Par Luc Lacourcière
Selon François Colbert, le positionnement marketing représente « la place occupée dans l’esprit du consommateur par une entreprise ou son produit » (Colbert . 2014, p.133.). Ce positionnement opère à deux niveaux, le positionnement perçu (ce que les consommateurs pensent de l’entreprise) et le positionnement souhaité (la manière dont l’entreprise voudrait être perçue). Lorsque c’est deux éléments ne concordent pas, les entreprises, en règle générale, procèdent à un repositionnement marketing (Colbert . 2014, p.137), c’est-à-dire qu’elles tentent de changer la perception que les consommateurs ont par rapport à leur entreprise comme tel ou leur produit. Cette situation fut récemment vécue par la Maison des Arts Desjardins de Drummondville.
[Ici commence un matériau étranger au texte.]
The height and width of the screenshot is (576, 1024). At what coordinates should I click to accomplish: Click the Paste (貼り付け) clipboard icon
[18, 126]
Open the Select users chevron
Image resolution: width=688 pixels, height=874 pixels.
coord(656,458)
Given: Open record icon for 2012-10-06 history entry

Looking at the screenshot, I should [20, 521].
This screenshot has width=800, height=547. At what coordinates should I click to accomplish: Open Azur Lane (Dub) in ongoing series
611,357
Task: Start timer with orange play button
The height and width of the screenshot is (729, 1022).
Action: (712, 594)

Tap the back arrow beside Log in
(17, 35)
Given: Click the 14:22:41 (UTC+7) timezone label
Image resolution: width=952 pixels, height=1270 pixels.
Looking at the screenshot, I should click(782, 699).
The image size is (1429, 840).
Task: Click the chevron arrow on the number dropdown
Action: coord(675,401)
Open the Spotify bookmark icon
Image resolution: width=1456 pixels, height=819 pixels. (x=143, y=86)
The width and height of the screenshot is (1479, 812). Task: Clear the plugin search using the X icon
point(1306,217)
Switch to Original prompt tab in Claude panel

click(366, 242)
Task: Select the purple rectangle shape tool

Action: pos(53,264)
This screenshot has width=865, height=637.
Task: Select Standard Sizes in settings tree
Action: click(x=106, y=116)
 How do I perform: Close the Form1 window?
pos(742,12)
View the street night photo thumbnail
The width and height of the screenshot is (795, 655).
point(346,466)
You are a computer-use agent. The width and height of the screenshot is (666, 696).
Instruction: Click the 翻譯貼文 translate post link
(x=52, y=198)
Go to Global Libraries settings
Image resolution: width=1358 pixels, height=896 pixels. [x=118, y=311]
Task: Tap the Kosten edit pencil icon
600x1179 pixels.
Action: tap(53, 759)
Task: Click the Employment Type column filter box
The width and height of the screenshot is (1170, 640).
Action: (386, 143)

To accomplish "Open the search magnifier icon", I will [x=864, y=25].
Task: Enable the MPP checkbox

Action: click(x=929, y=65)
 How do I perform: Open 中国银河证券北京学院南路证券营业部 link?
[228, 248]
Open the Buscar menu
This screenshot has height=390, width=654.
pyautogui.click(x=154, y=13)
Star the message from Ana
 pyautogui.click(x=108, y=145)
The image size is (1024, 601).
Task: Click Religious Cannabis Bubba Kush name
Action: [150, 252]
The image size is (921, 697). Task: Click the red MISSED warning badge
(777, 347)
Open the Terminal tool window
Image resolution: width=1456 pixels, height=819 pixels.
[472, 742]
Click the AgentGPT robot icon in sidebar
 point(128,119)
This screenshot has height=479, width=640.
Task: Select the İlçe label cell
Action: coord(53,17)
En effet, lors des années récentes, la Maison des Arts de Drummondville a drastiquement changé son image, notamment grâce à une nouvelle directrice générale et artistique : Marie-Pierre Simoneau. En effet, avec l’appui de la municipalité, Mme Simoneau entreprit d’analyser les changements démographiques dans la région pour s’apercevoir que la segmentation de son marché avait énormément changé. En effet, le segment démographique qui composait la vaste majorité des consommateurs à la Maison des Arts était déterminée par l’âge : c ‘était les baby boomers. Ce segment appréciait le style « musée des beaux arts » classique qui faisait auparavant la marque de commerce de cette entreprise. Par contre, lors de l’analyse des statistiques démographiques, Marie-Pierre et son équipe s’aperçurent que cette population était en déclin et qu’un nouveau segment l’avait rejoint en terme de volume : les 18-25 ans. Cependant, ces derniers étaient également la tranche d’âge la moins susceptible d’entrer à la Maison des Arts. Ainsi, pour veiller à la pérennité de cet établissement, Mme Simoneau et son administration décidèrent d’effectuer un repositionnement majeur. La programmation de la Maison changea drastiquement pour attirer les membres de ce nouveau segment sous-exploité. Mme Simoneau ouvrit les portes à des artistes plus modernes et entreprit d’organiser des évènements plus spécifiques pour attirer les 18-25 ans, notamment des évènements en plein air et des spectacles de musique populaire (R&B, hip-hop, etc.).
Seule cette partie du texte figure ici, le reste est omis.